Author: Nickqiao & Wuyue, Geekweb3

In April this year, Vitalik visited the Hong Kong Blockchain Summit and delivered a speech titled "Reaching the Limits of Protocol Design", in which he once again mentioned the potential of ZK-SNARKs in the Ethereum Danksharding roadmap and looked forward to the great help of ASIC chips in ZK acceleration.

Previously, Scroll co-founder Zhang Ye also pointed out that the application space of ZK in traditional fields may be larger than that in Web3. There is a huge demand for ZK in trusted computing, databases, verifiable hardware, content anti-counterfeiting and zkML. If ZK proves that real-time generation can be implemented, both Web3 and traditional industries are expected to usher in a paradigm-level change. However, from the perspective of efficiency and economic cost, it is still a long way to go for ZK to be adopted on a large scale.

In fact, as early as 2022, top venture capital firms a16z and Paradigm publicly published reports that clearly expressed their emphasis on ZK hardware acceleration. Paradigm even asserted that in the future, ZK miners' income may be comparable to that of Bitcoin or Ethereum miners, and hardware acceleration solutions based on GPU, FPGA, and ASIC will have huge market space. Since then, with the popularity of mainstream ZK Rollups such as Scroll and Starknet, hardware acceleration has become a hot concept sought after by the market, and this popularity has become more intense as projects such as Cysic are about to go online.

We have reason to believe that based on the huge demand space for ZK, the ZK mining pool and the SaaS model of real-time ZKP generation can open up a brand new industrial chain. In this new world with great potential, ZK hardware manufacturers with strong support and first-mover advantage are likely to become the next generation of Bitmain and dominate the fertile ground for hardware acceleration.

In the field of hardware acceleration, Cysic may be one of the most watched teams. The team has won important awards from the well-known ZKP technology competition platform ZPrize, and began to serve as a mentor for ZPrize in 2023. The ToB ZK mining pool and ToC ZK-Depin hardware included in its roadmap have attracted the attention of top VCs such as Polychain, ABCDE, OKX Ventures and Hashkey, and completed a large amount of financing totaling nearly US$20 million.

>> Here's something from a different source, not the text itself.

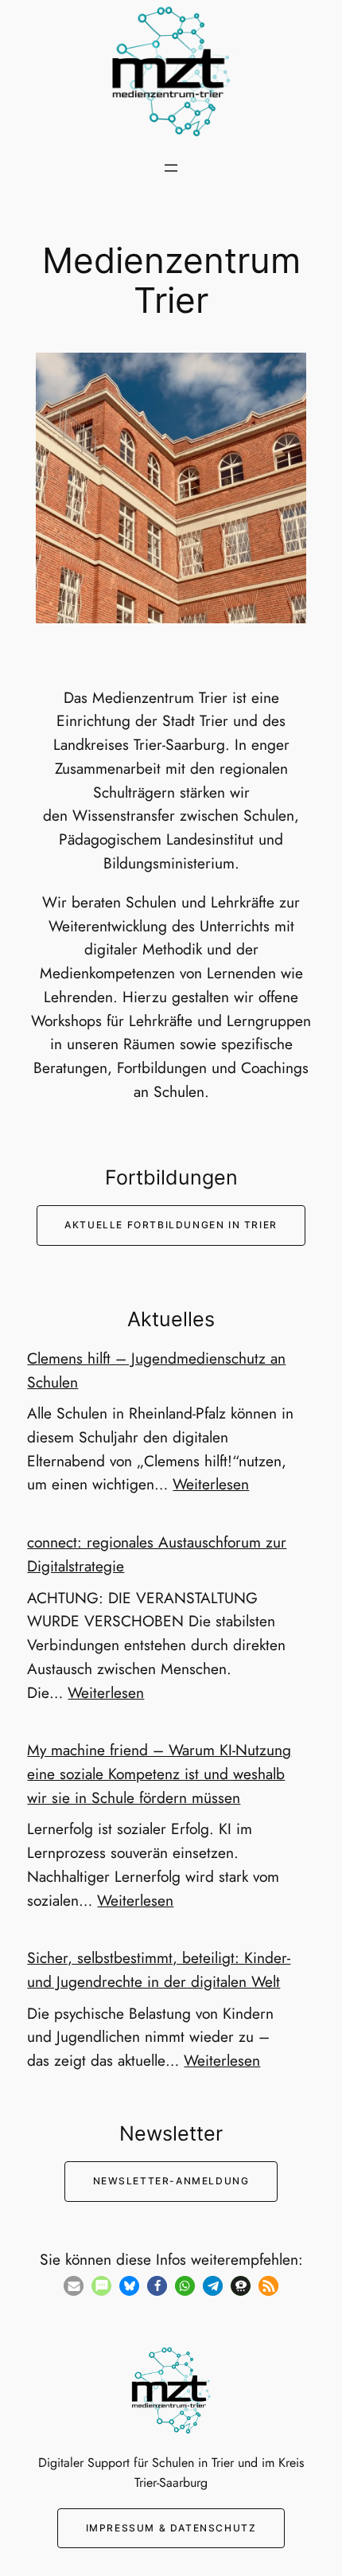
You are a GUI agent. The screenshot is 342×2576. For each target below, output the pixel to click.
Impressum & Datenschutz (171, 2528)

With the upcoming launch of the Cysic testnet at the end of July and the opening of its ZK mining pool, discussions about Cysic in various communities are becoming increasingly heated. This article aims to let more people understand the product principles and business model of Cysic and to provide a simple popularization of the principles of ZK hardware acceleration. In the following, we will briefly summarize the relevant knowledge of Cysic to help more people lower the threshold for understanding.

Understanding the ZK Proof System from the Workflow

The ZK proof system is actually very complex, but if you want to have a simple understanding of its general structure, you can break it down from the perspective of functions and workflows. For a system that ZKs ordinary computations, its core process can be summarized as follows:

First, we need to interact with the ZK system through the front end and submit the content to be proved. The front end will convert the content into a format that is easy to be processed by the ZK proof system. After that, the system will generate a ZK Proof through a specific proof system or framework (such as Halo2, Plonk, etc.). This process can be broken down into the following steps:

1. Problem setting: First, we need to determine what is to be proved. For example, the prover declares that he has some data, "I know a solution N to the equation F(x)=w", but he does not want others to see the value of N.

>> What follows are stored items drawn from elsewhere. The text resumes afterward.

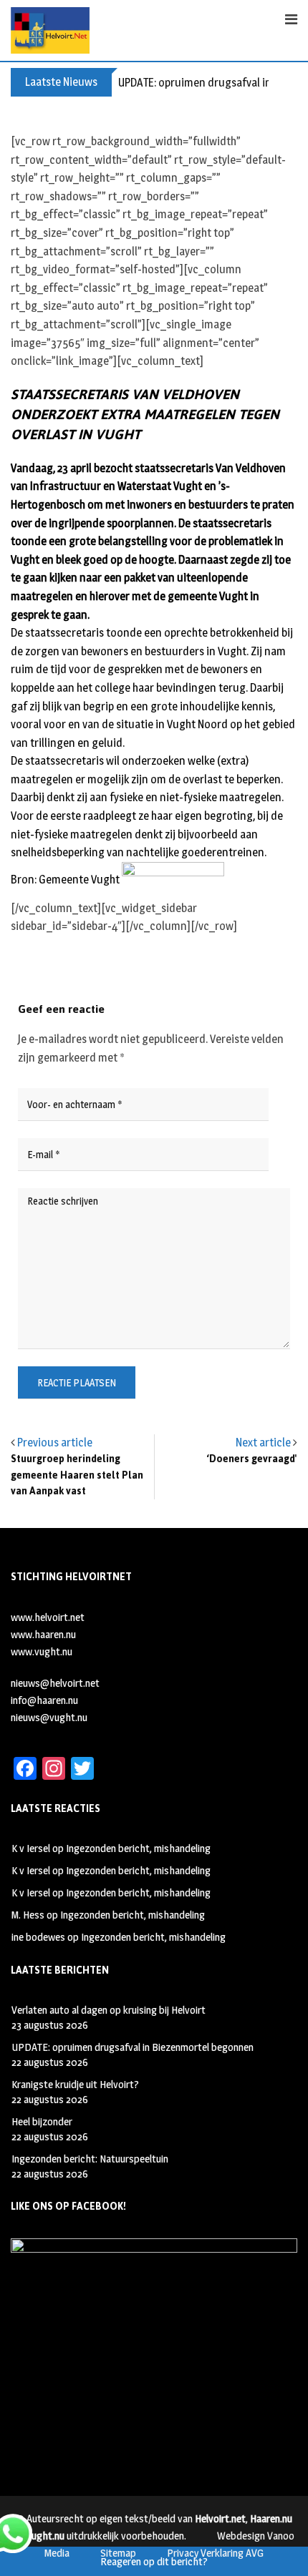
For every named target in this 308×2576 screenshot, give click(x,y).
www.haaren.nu (43, 1634)
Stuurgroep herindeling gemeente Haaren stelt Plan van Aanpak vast (77, 1475)
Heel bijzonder (41, 2121)
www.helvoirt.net (48, 1617)
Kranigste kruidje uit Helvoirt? (75, 2084)
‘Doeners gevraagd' (251, 1459)
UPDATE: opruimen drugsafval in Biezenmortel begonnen (132, 2047)
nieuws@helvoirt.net (55, 1683)
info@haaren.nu (44, 1700)
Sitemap (118, 2553)
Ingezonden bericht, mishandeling (138, 1848)
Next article (263, 1442)
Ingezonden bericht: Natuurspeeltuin (89, 2158)
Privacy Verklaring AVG (215, 2553)
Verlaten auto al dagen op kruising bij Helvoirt (108, 2010)
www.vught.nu (41, 1651)
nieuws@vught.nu (49, 1717)
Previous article (54, 1442)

2. Arithmeticization and CSP: After the prover submits the content to be proved, the system will establish a special mathematical model/program to express the content to be proved equivalently, and then convert the format to facilitate processing by the system being proved. Specifically, the aforementioned statement "I know a solution N to the equation F(x)=w" will be converted from the original mathematical equation to the form of logic gate circuits and polynomials.

3. After that, the system will select a suitable proof system such as Halo, Plonk, etc., and compile the content generated in the previous steps into a usable ZKP program. The prover uses the ZKP program to generate a proof and submit it to the verifier for verification.

ZK systems such as zkEVM, which are frequently used in Ethereum's second layer, essentially compile smart contracts into EVM's underlying opcodes, then convert the format of each opcode into the form of logic gate circuits/polynomial constraints, and then hand it over to the back-end ZK proof system for further processing.

It is worth mentioning that the ZKP technical solution currently widely used in blockchain is mainly zk-SNARK (zero-knowledge succinct non-interactive argument of knowledge), while most ZK Rollups use the simplicity of SNARK rather than zero-knowledge. Simplicity means that ZKP takes up very little space, can compress a large amount of content into a few hundred bytes, and the verification cost is very low.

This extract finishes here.